*Records from a data collection*
+++++

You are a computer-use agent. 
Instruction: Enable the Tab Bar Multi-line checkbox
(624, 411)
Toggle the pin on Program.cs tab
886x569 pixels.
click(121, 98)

+++++

*Exercise directions*
Each line from the one with "Instruction: Enable the" through the last line of the records must be written out word for word. Include nothing else.

*Result below*
Instruction: Enable the Tab Bar Multi-line checkbox
(624, 411)
Toggle the pin on Program.cs tab
886x569 pixels.
click(121, 98)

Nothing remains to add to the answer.